TEXT PASSAGE ::
# WD Passport problem



## fitlibrarian

I have a 40 Gig WD Passport that just quit working. At first I thought it was the USB port since I had just reformated my computer. It is not the USB port because my mp3 player still works on that port. Also the drive is not opening up on my other two laptops.

Before I reformated the computer I had backed up everything to the WD Passport. I am just sick about the idea that 5 years worth of digital photos could be gone.

I can hear the WD spinning around but it does nothing more. Anyway I can recover what is on this thing? 

My kids swear they did not drop it. I don't want to reformat it because it would erase everything.

Please help me if you can.

BTW I have already emailed WD passport.

:upset::upset::upset:


----------



## dai

can you see the drive in disk management and the space occupied by the files


----------



## fitlibrarian

How do I find disk management?

It does not appear at all (while plugged in) my computer


----------



## dai

control panel /admin tools
look in the left column for disk management and click on it


----------



## ceri sheeran

Hi,

Your USB ports on the laptop may not be able to supply enough power for the WD Passport drive.

Try using a powered USB 2 hub or try using a separate power supply unit for the WD Passport drive. The 40GB passport drive I have has provision for a separate power supply jack instead of being powered from the USB ports. 

The cable supplied with the drive I have, is intended to use two USB ports to power the drive. A laptop may not be able to supply enough power on the USB ports to run the drive.

Even on mains poer, not battery a laptop may struggle to supply enough power on the USB ports for the drive, hence the need for a separate power supply to the drive.

hth

Ceri


----------



## c_speers

fitlibrarian I have the same problem as you. My Passport is a 60GB, but it just stopped working, i can hear the Hard drive spinning though. ITs not being recognised in Disk Management, but the computer still seems to recognise it when it is plugged in, however it wont load up the files.

Any ideas?


----------



## mbag

Here is a possible solution to the original problem, but I don't know why it works: Plug the drive into a computer running Vista.

I have a similar problem. I have a WD Passport 60 gig that I keep music and personal files on at work. Computer is running XP, version 5.1.2600. Every few weeks or longer, the drive simply disappears and cannot be accessed, even after unplugging and replugging it in. The drive light comes on, and you can hear a soft rhythmic clicking, as if the drive is spinning on an endless loop. No error messages, nothing. The drive is simply not detected.

I took the drive home to see if I could recover it. I plugged it into my Vista box there, and it started up fine. All files were there, and fully accessible. The amazing thing is, after this "reboot" through Vista, it works fine when plugged back into the XP computer at work. (At least, until the next time it craps out, which can be weeks later.)

I have done this numerous times, and it always works. It's somewhat annoying, but better than not having the drive.

Note that plugging it into other XP computers (at work) does not "reset" the drive, and you still just get the clicking sound, with no recognition by the OS.

Hope this helps. More importantly, does this suggest to anyone what the underlying problem is? I'd like to be able to solve the problem for good ...


----------



## bongo667

Any news?


----------



## kansasa

I ran into a somewhat similar problem with my passport when my USB DVD player didn't have enough power to run it. I made my own cord to power it through the USB cable using a 5v power adaptor. I've posted instructions at my blog and a video at YouTube. It's pretty simple to make the cord and I used items I had around the house so it didn't really cost me anything. You could use the cable when the USB from your computer doesn't supply enough power as well as use it when it won't work with a USB enabled DVD player. The link to my blog is at
http://kansasa.blogspot.com/2008/06/make-your-wd-passport-work-with-any-usb.html 
I hope this helps some


----------

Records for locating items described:
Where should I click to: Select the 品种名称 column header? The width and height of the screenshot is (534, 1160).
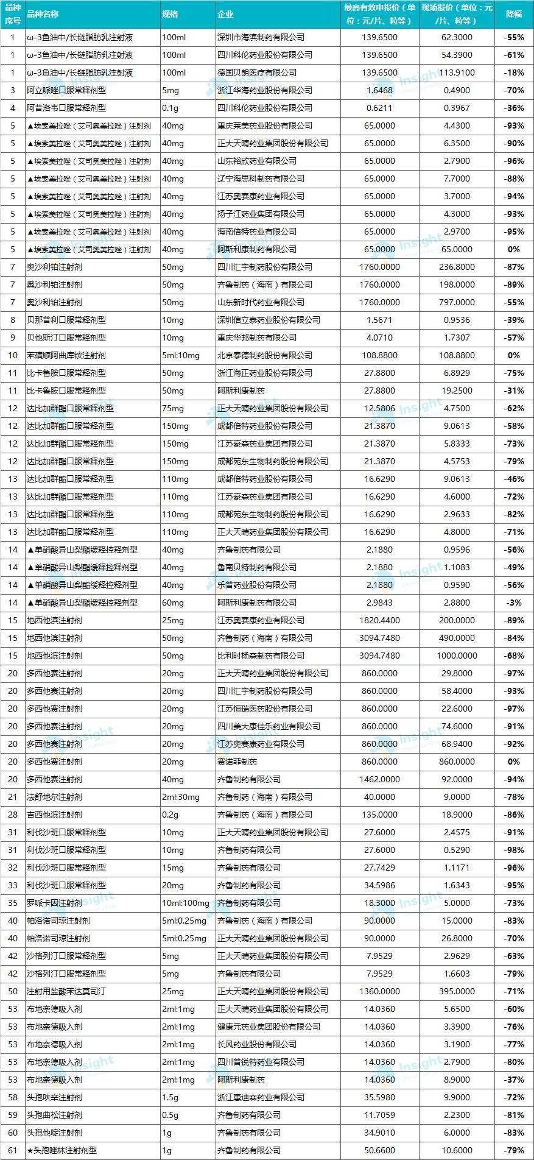tap(43, 14)
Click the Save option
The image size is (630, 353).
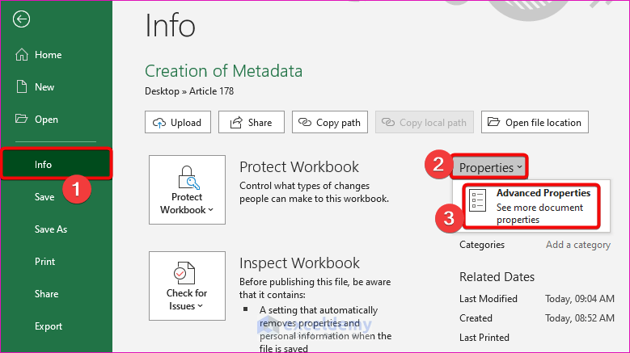44,197
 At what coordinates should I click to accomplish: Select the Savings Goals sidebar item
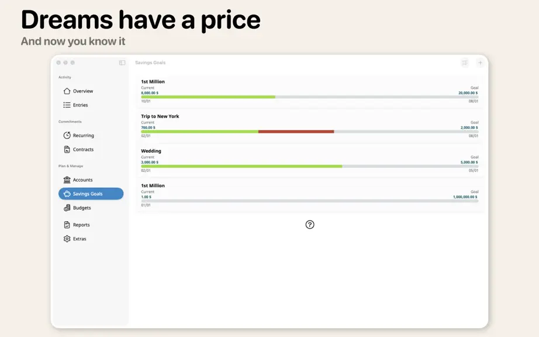click(x=91, y=194)
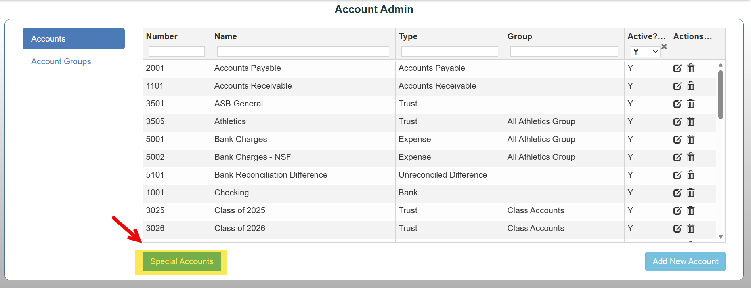Click the Group column filter field
This screenshot has width=751, height=288.
click(x=564, y=51)
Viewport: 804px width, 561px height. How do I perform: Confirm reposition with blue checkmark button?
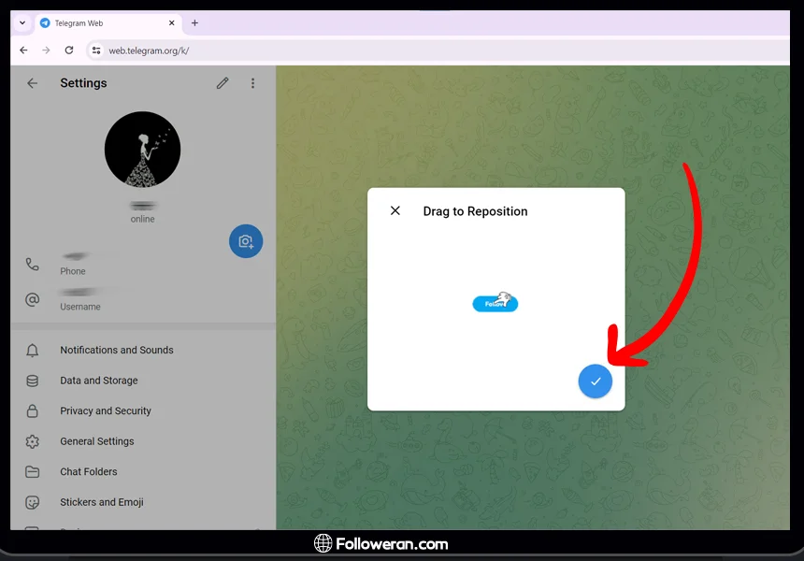[595, 381]
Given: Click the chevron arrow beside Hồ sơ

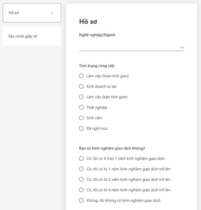Looking at the screenshot, I should [x=52, y=13].
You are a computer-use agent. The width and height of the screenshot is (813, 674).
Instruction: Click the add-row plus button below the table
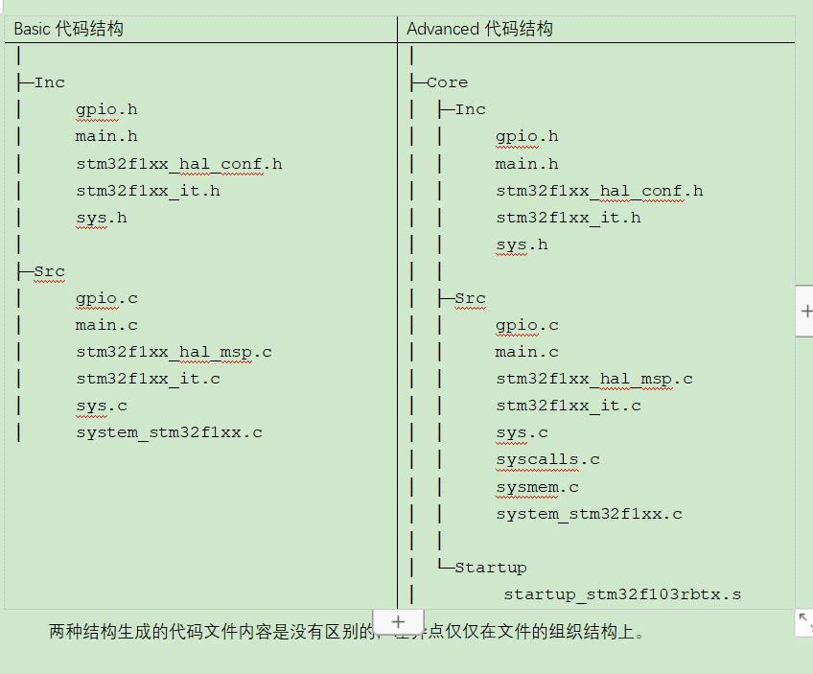pos(398,621)
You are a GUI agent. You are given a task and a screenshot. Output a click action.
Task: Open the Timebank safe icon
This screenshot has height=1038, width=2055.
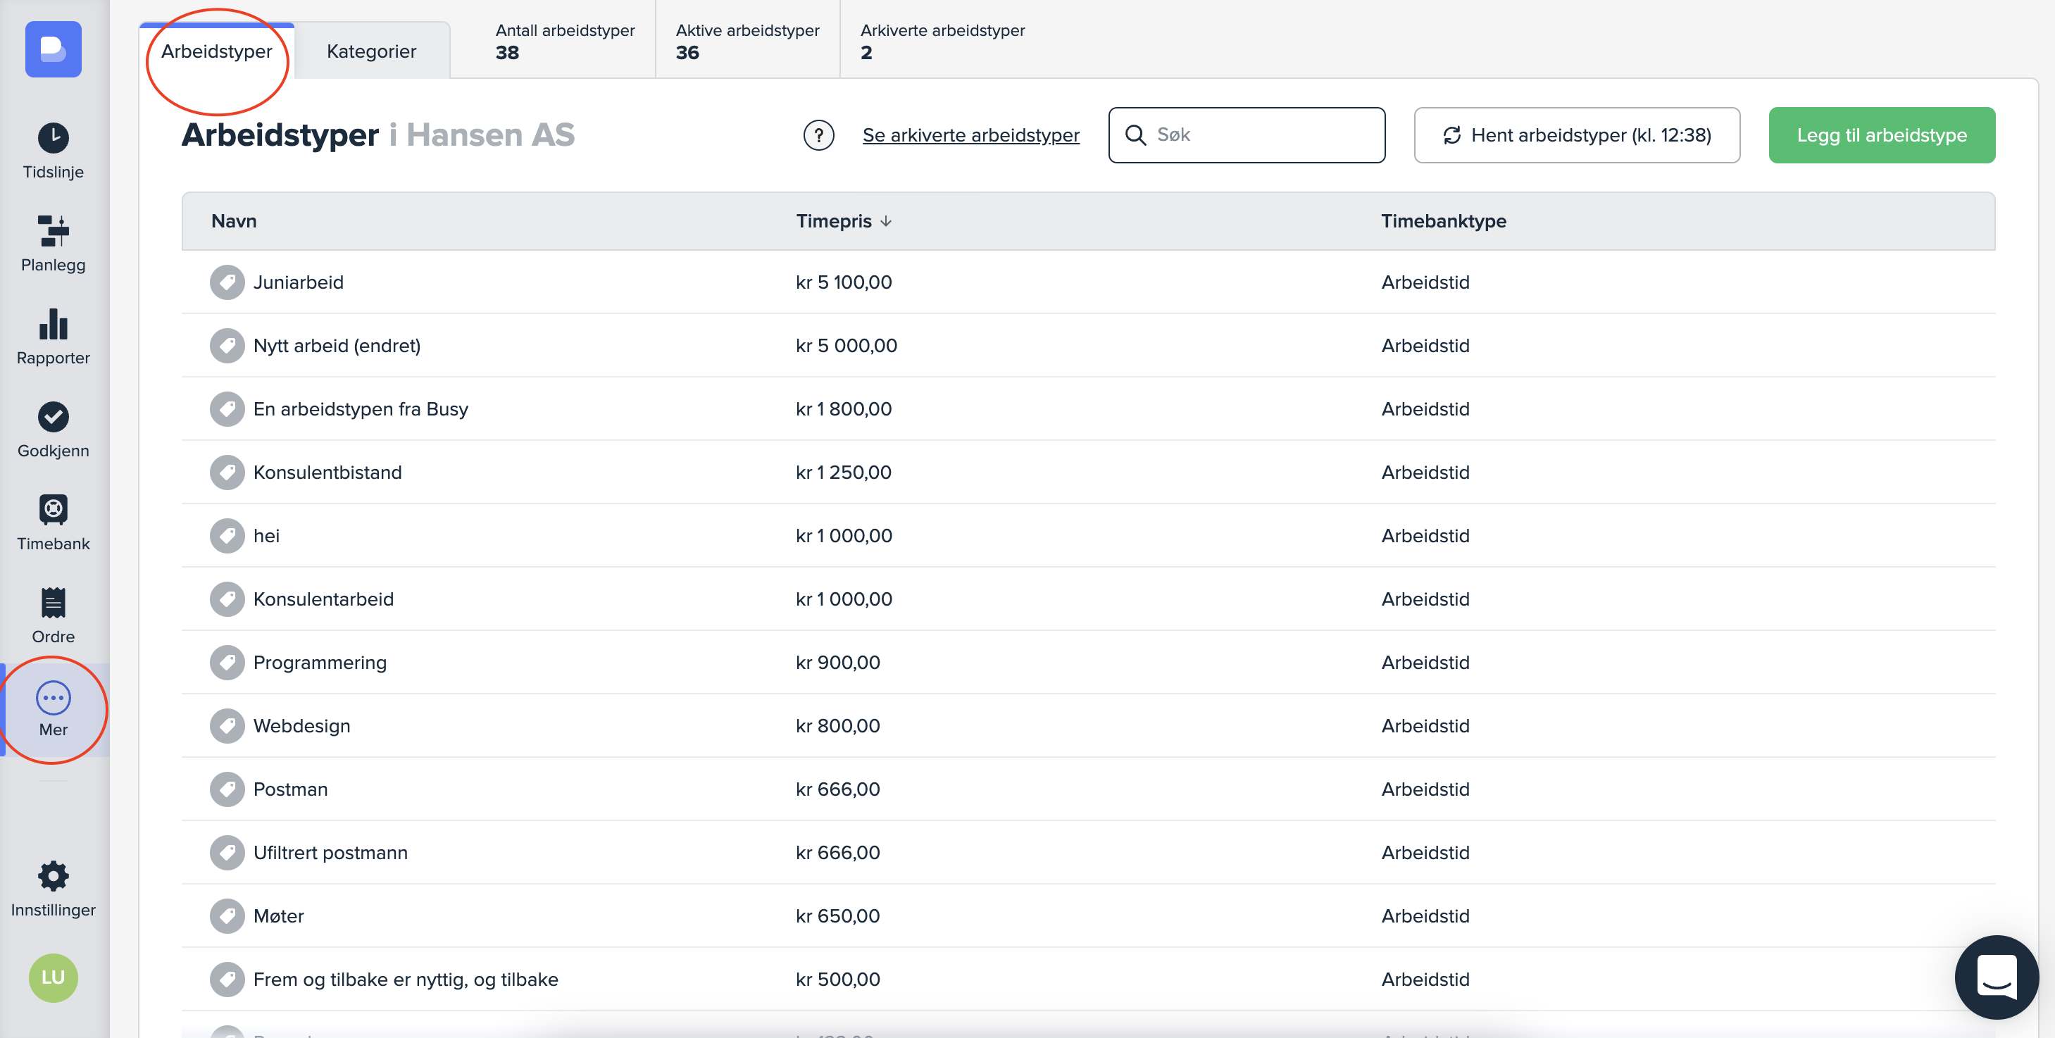(x=53, y=510)
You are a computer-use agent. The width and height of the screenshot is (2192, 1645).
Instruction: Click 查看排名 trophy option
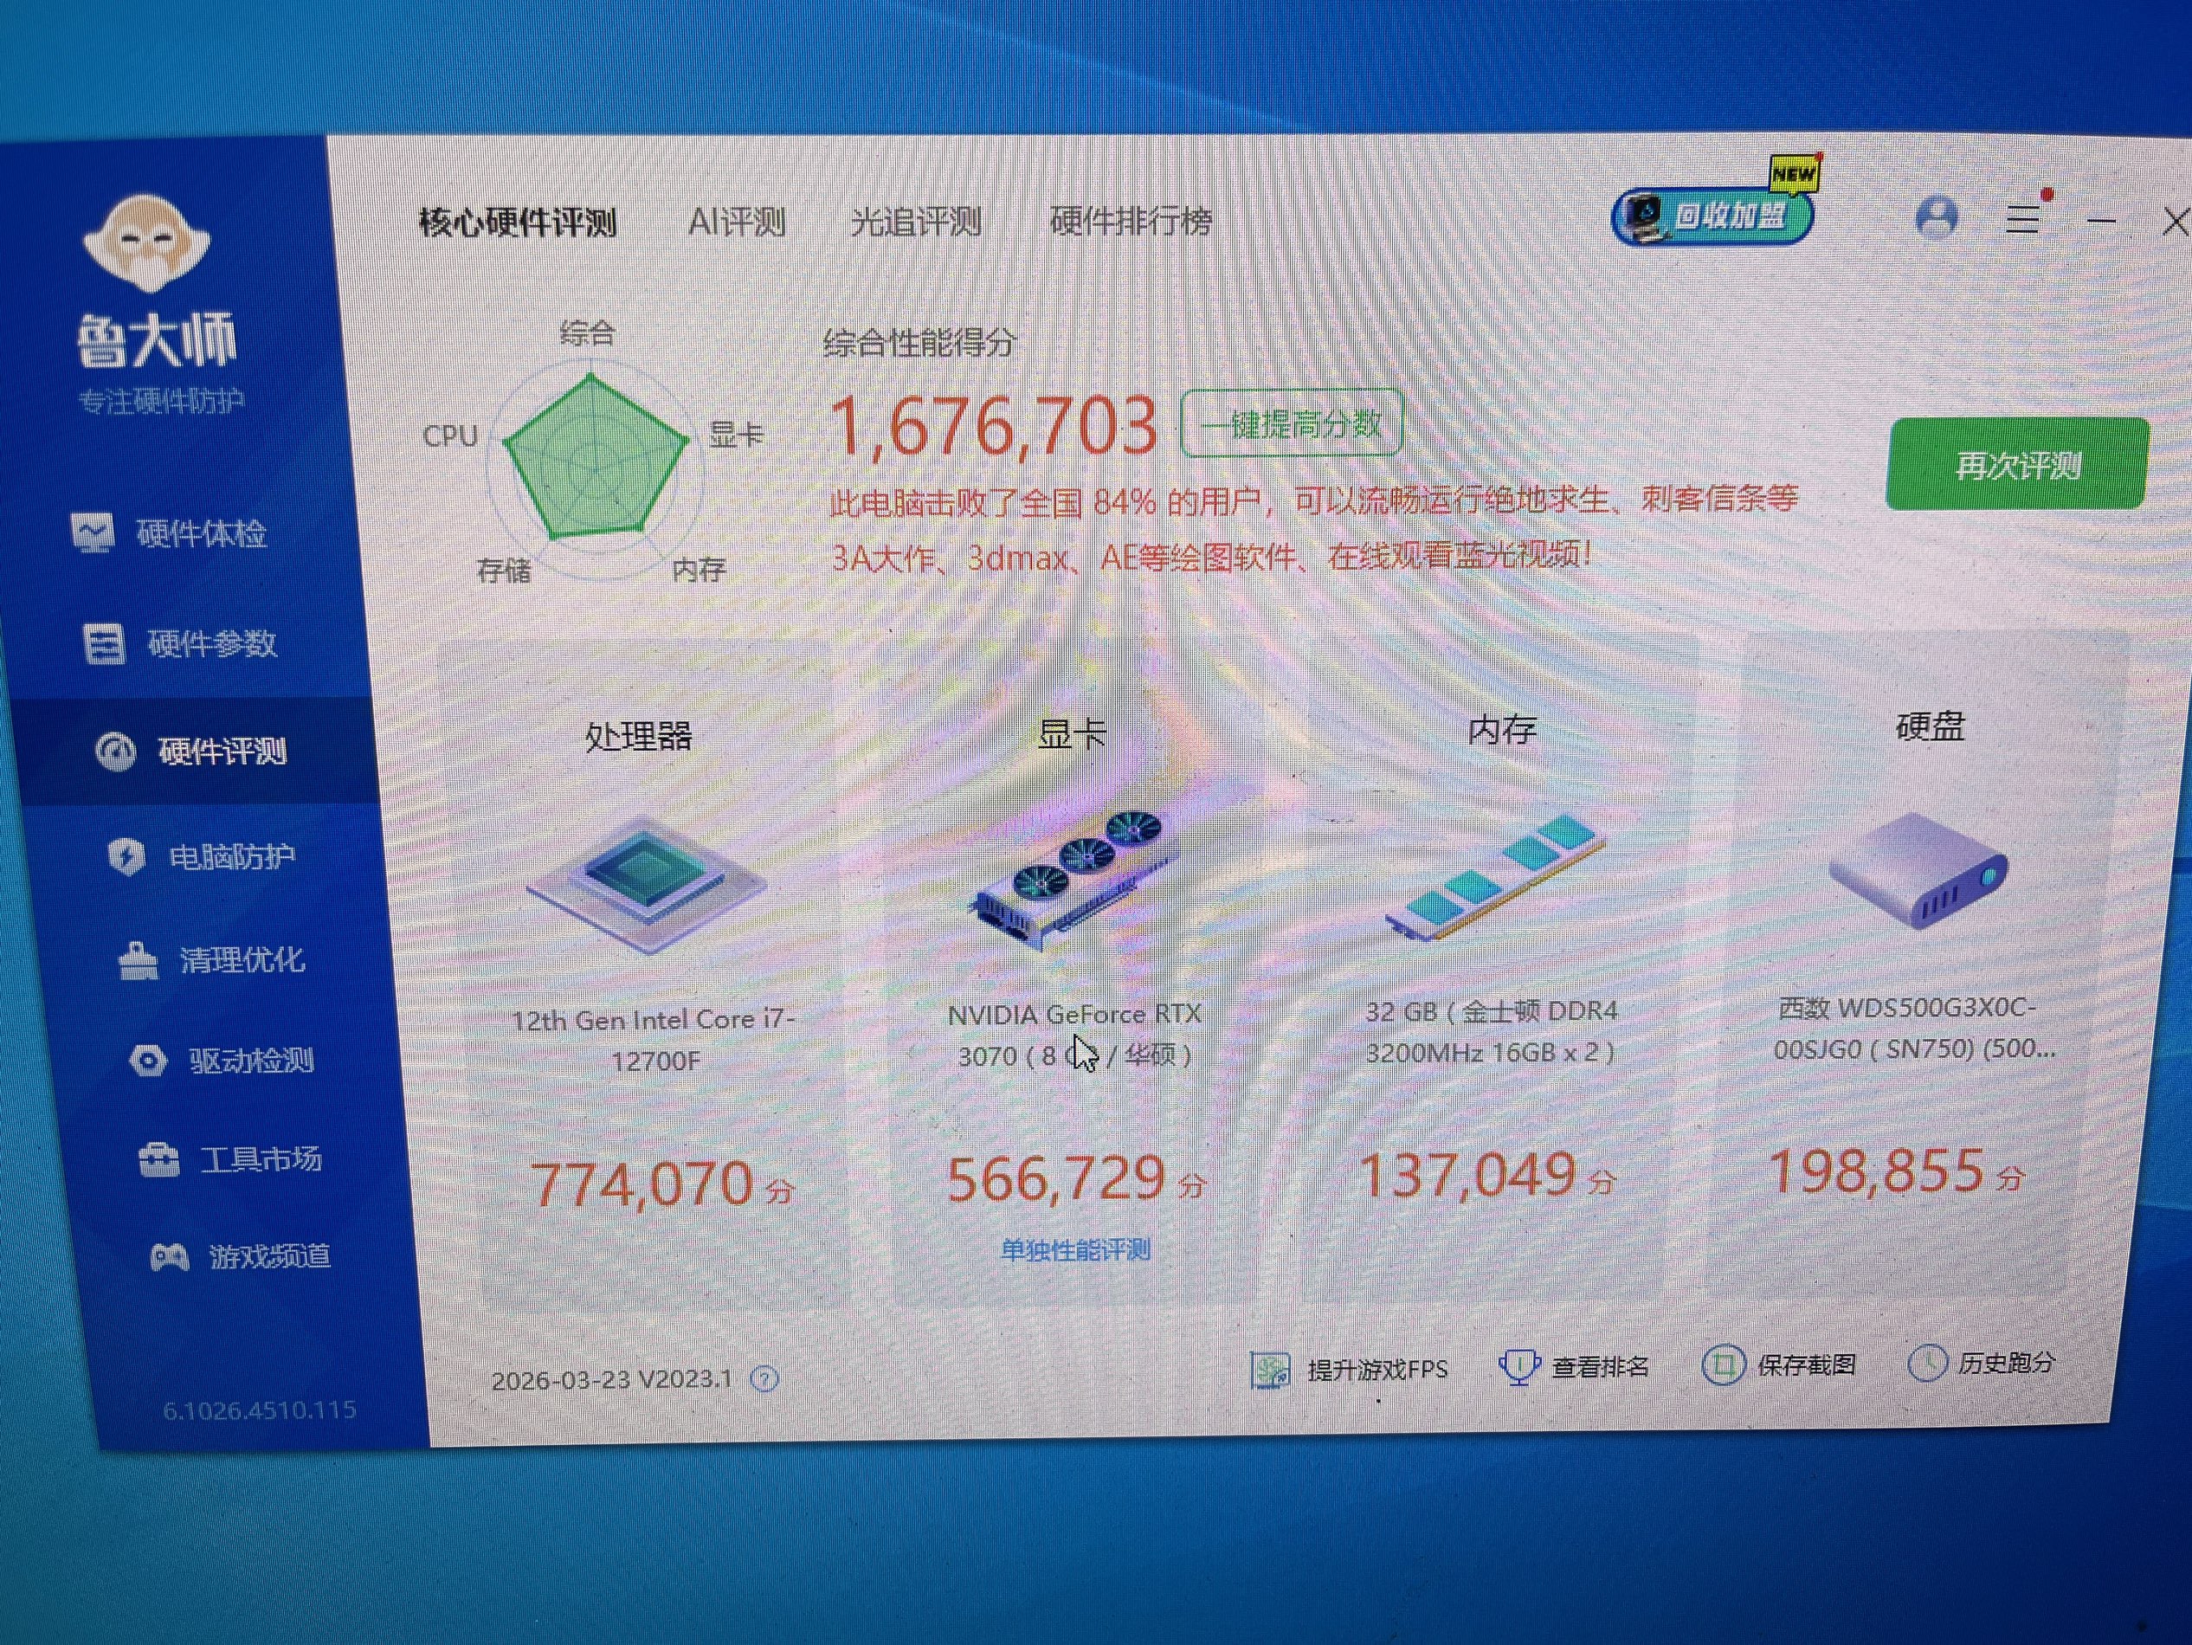tap(1597, 1367)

REQUESTS ::
• a. Condense the paragraph of the WD Passport thread beginning "I have a similar problem" into a bulleted list that keeps its main facts.
• b. Reproduce word for word the part of the WD Passport thread that opens with the words containing "Try using a powered" and closes with "the USB ports.".
These records have no connection to the WD Passport thread.

RESPONSES PER TASK ::
• a.
- Has a WD Passport 60 GB used at work for music and personal files
- The work computer runs XP, version 5.1.2600
- Every few weeks or longer, the drive disappears and can't be accessed, even after unplugging and replugging it
- The drive light comes on, and there is a soft rhythmic clicking, as if the drive is spinning on an endless loop
- There are no error messages, and the drive is not detected

• b.
Try using a powered USB 2 hub or try using a separate power supply unit for the WD Passport drive. The 40GB passport drive I have has provision for a separate power supply jack instead of being powered from the USB ports.